Why? Because there’s a misconception among many that the best course of action is to choose a progression that closely resembles whatever movement they see as the “harder” movement they ultimately want to achieve.
They see handstand push-ups with incredibly-reduced range of motion as somehow more valuable than working on their pushing strength via push-ups. They see doing pull-ups with four bands as somehow cooler than strict, challenging ring rows, and the thought of doing single-leg Bulgarian Split Squats instead of pistols doesn’t seem useful to them.
These are misconceptions, and although choosing a progression that most closely resembles the more challenging movement has its time and place, this option is often not the best one, especially when foundational strength and stability are lacking.
There is no better prerequisite for a handstand push-up than strengthening the core and the “press” movement pattern. If you can press your bodyweight, or even 75 percent of your body weight, you can most likely do a strict handstand push-up.
I can hear the objections already:
“Bodyweight press! Are you kidding me?!”
I never said letting go of your beloved bands and ab-mats would be easy, but hear me out: “Simpler” progressions are only going to help you get what you ultimately want more effectively. For example, building strength through five sets of five perfectly strict push-ups or pike push ups will help you eventually acquire the strength to do easy, safe handstand push-ups. You’ll probably get there faster than if you spend months doing lousy, ugly, reduced-range-of-motion handstand push-ups that never seem to get any easier.
It’s a two-step process:
- Lose your ego: Ask your coach what progression is best for you given the lesson plan of the day. What will help you get what you ultimately want faster?
- Learn to be patient: This might mean snatching with an empty bar for an entire year. It might mean doing ring rows for six months before you hop back on the pull-up bar. Fast-forward two to three years, and you’ll find yourself injury-free, strong, and able to complete challenging movements that you might have thought were impossible!
So, the next time you’re tempted by sexy movements—in that moment when you think to yourself, ‘I’m 30 years old. I want a pull-up. I don’t have time to be patient,’—try saying this to yourself: “I want to be 60 and still at the gym injury-free and strong. I can’t afford NOT to be patient.”
One final thought…if you want to improve something…and I mean REALLY improve it…it’s going to take some extra work.
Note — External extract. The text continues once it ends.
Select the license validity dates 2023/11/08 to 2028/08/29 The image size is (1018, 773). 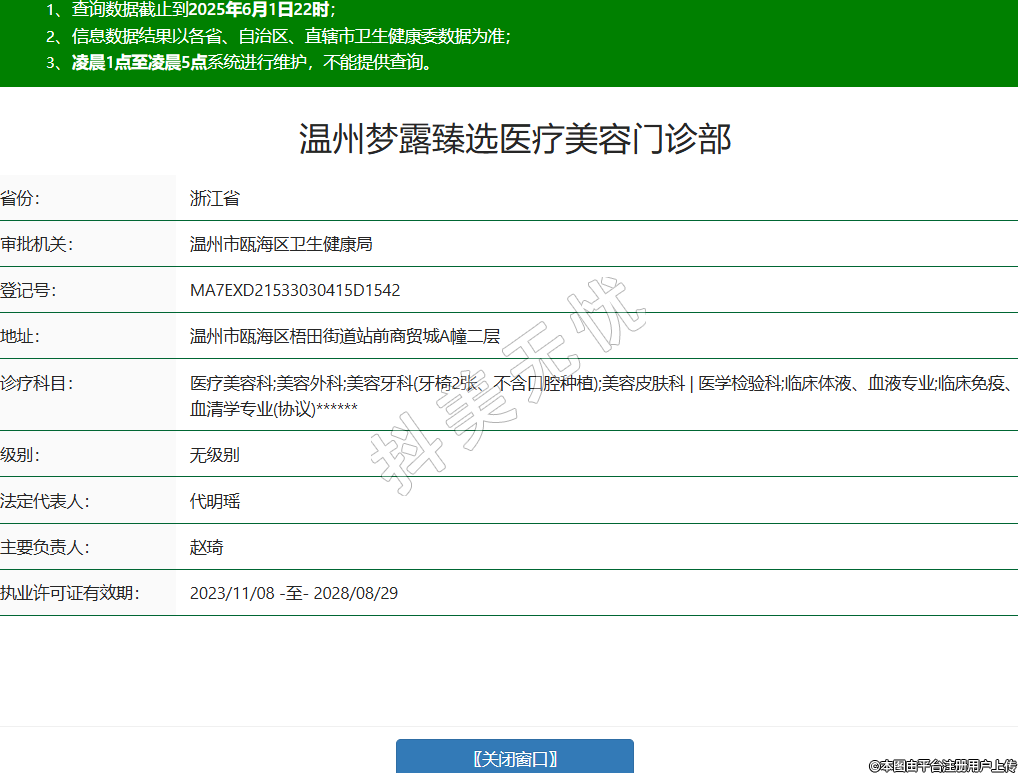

As balanced as our programming may be, in the end, there are still hundreds of movements out there that we need to be exposed to periodically for the purpose of being balanced athletes, and only about 40 minutes per day (if we consider the time it takes for warm-ups and cool-downs) in a class where we are able to do them.
To go from wanting to having, you will need to take the initiative to come in a little early, do a “cash-out” at the end of a WOD, or schedule a private training session with your coach to get better at it. Just like anything in life, there is no magic pill, no secret sauce, and no shortcut that we can implement to replace good ol’ fashion hard work. But with commitment and consistency, any movement can eventually be achieved.